ごま塩頭に無精髭。顔が少し赤い。息も酒臭い。白衣自体もあまり綺麗ではない。
とてもじゃないがいい医者には見えない。
「ああ‥‥動く」
レプタイルは聞き返した。
「‥‥飲んでるのか?」
「おおーう飲んでるよ軽〜くな!大丈夫だよぉお前さんの手当てした時ゃ
 もっと飲んでたんだからよぉ!」
「感謝する」
「感謝ならあの子にしな!3日前か4日前かこれから寝ようって時に
 ドアドンドン叩きやがるわ血まみれで気ィ失ってるお前さん連れてくるわ
 迷惑でしょうがなかったっつーんだよぉ!」
オノー医師の後ろで少女が笑っていた。
「ごめんね、ホントはちゃんとしたお医者様に連れていきたかったんだけど、
 ここからだと病院は遠いから、あの時ボク1人だけでどうしようも
 なかったから‥‥仕方がなくて」
「俺を頼ったのは仕方なかったっつーのかよぉ!?
 つーか俺もちゃんとしたお医者様だっつーんだよぉ!!
 いいんだよぉこんな保険証も持ってねぇ男、他の病院じゃあまともに
 診てくれねぇに決まってんだからよぉ!」
「ありがとう‥‥感謝する」
レプタイルは少女にも礼を言った。
少女は照れくさそうに、はにかんだ。
「うん、そうだ自己紹介しとくね、あのね、この人がオノー先生。
 この下の1Fが先生の医院になってるんだ。
 ボクはロミ・アニス。
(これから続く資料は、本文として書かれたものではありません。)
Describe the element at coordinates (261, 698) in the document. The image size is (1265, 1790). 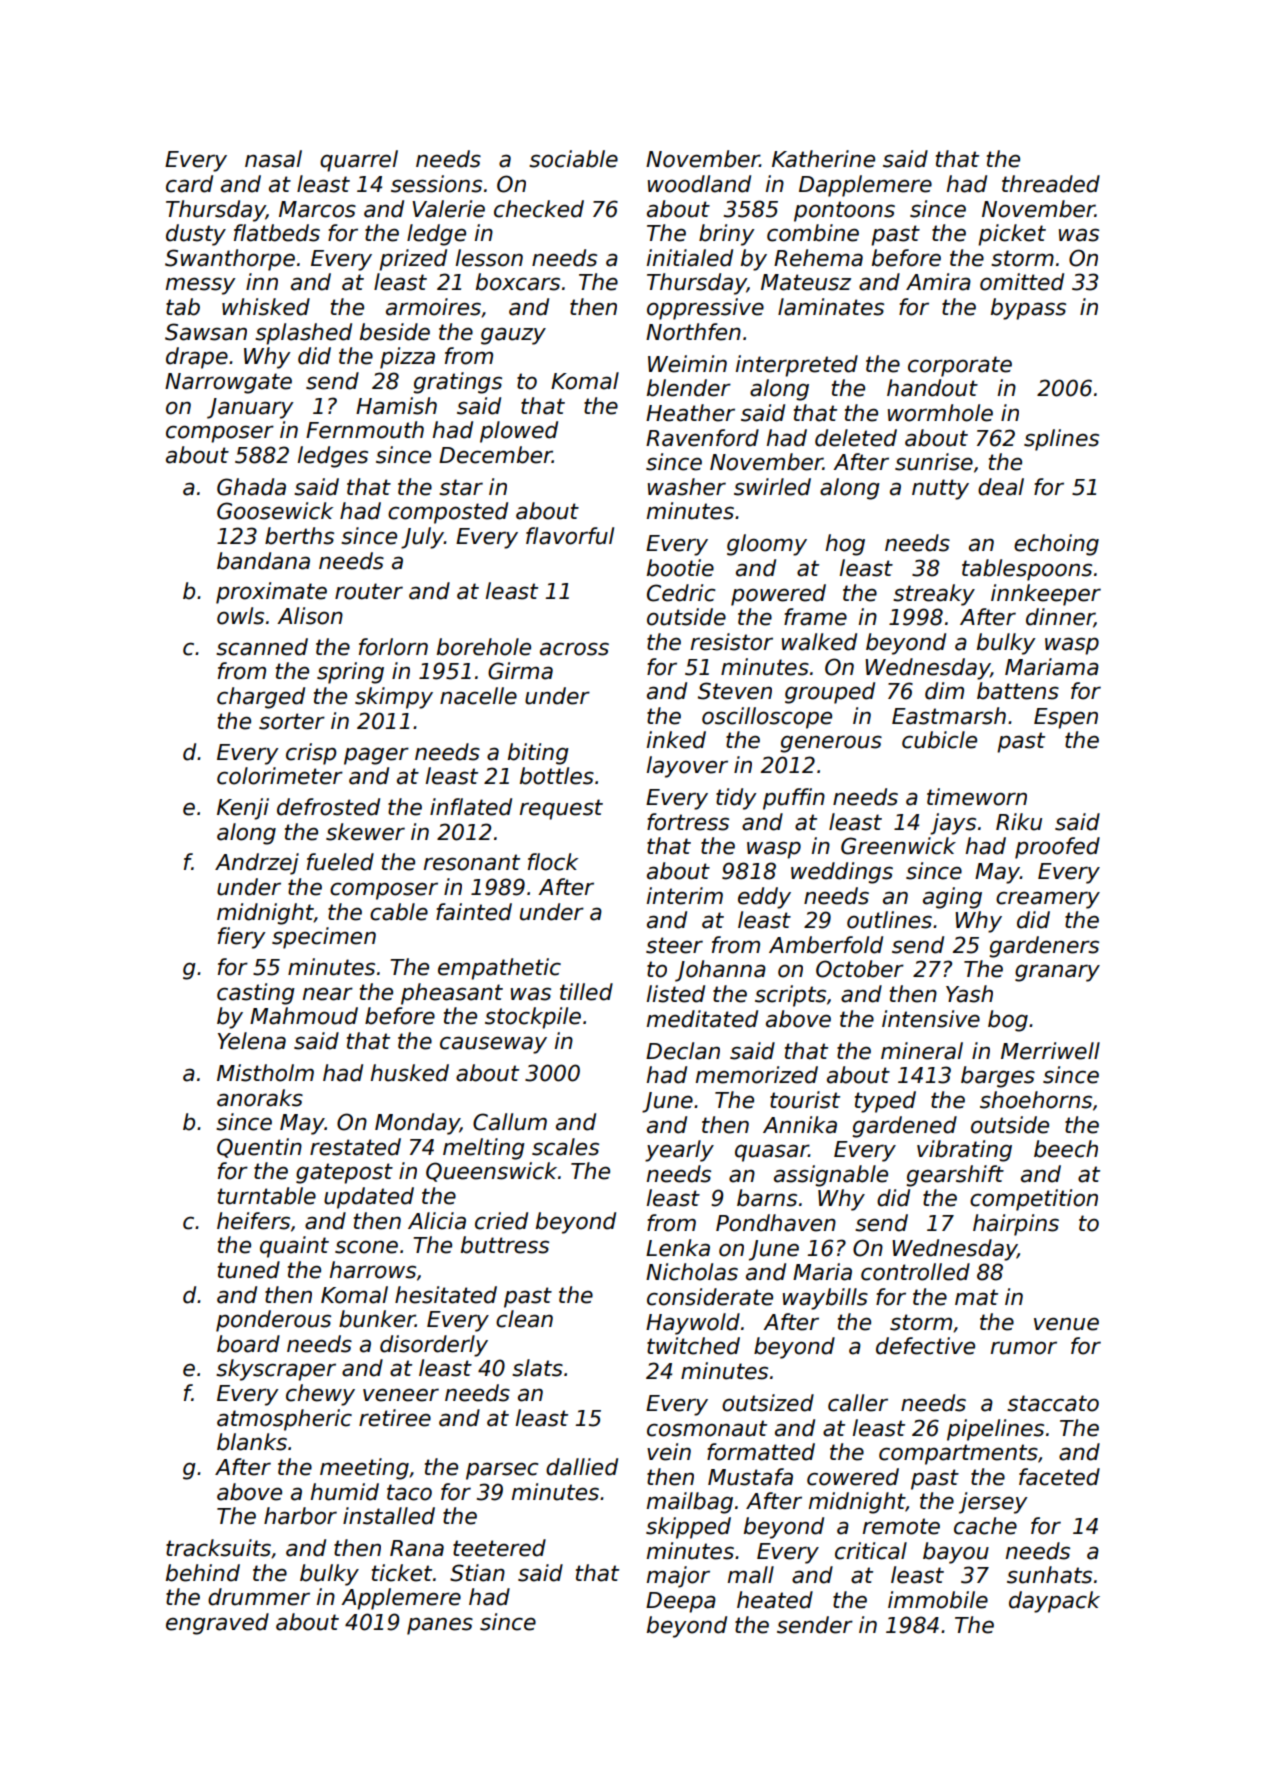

ここにパパと住んでるの」
「俺は‥‥」
ふと腹の虫の鳴る音が響いた。
沈黙が流れる。
レプタイルは心の中で苦笑した。
どんなにつらい時でも、腹は減る。
オノーは愉快そうに笑った。
「ハハハお客人は空腹のご様子だ!無理もねえ、ここ数日ブドウ糖は注射してたが
 それだけで満腹になるわきゃねえもんな!ロミ、何かもってきてやんな!」
「うん、わかった!」
ロミは食事の支度をしに部屋を出て行った。
ロミが行ってしまったのを確認すると、オノーはドアを閉め、レプタイルの方へ
向き直った。
「さてと」
レプタイルの鼻先に猟銃が突きつけられた。